**Exercise instructions:** Without any pictures, retype exactly the lines from the one with "You are a computer-use" through the final line of the records.

Records contained in a dataset
--------------------------------
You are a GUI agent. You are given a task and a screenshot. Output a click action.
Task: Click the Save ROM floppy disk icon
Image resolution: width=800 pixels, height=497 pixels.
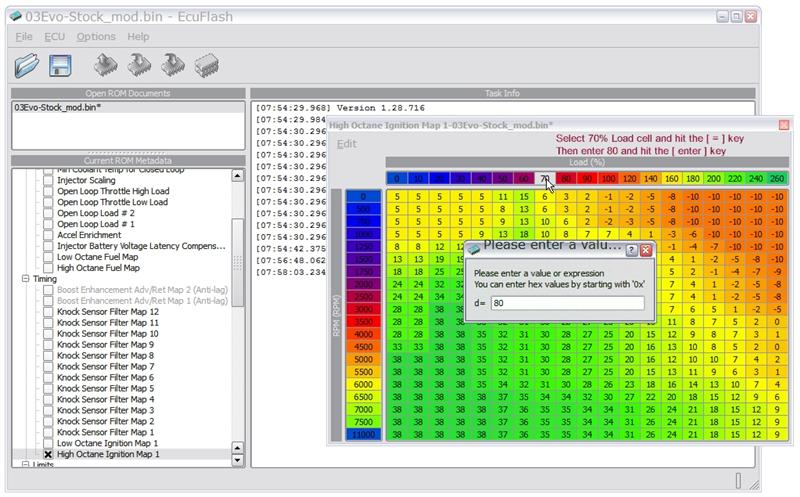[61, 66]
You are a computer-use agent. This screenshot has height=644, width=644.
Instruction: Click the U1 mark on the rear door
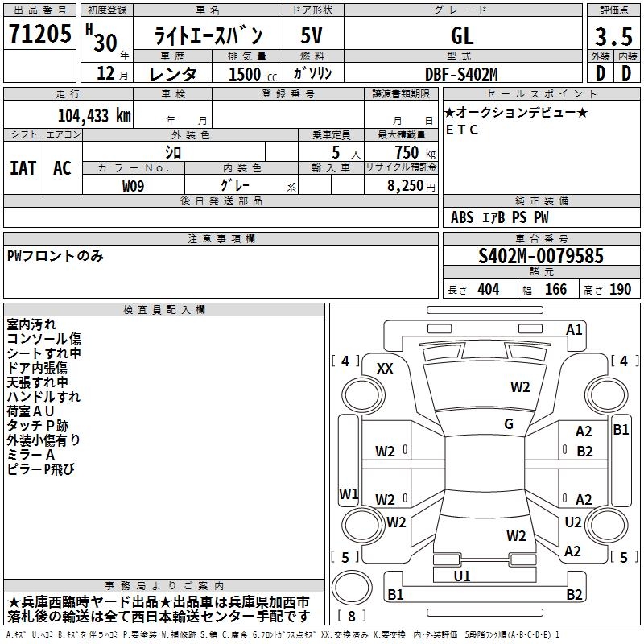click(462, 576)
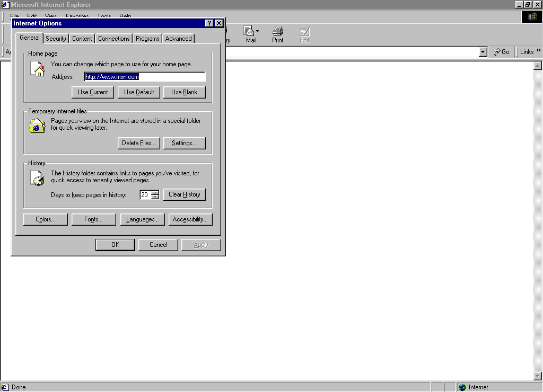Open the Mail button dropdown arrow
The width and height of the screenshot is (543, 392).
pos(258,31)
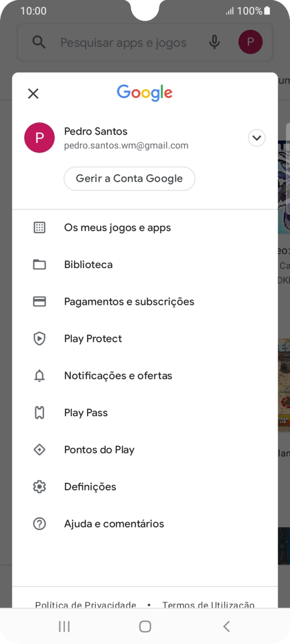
--------------------------------
**Exercise solution:**
You are a computer-use agent. This screenshot has height=644, width=644.
Instruction: Click the U1 mark on the rear door
click(462, 576)
Open the Mail button dropdown arrow
The width and height of the screenshot is (543, 392).
pos(258,31)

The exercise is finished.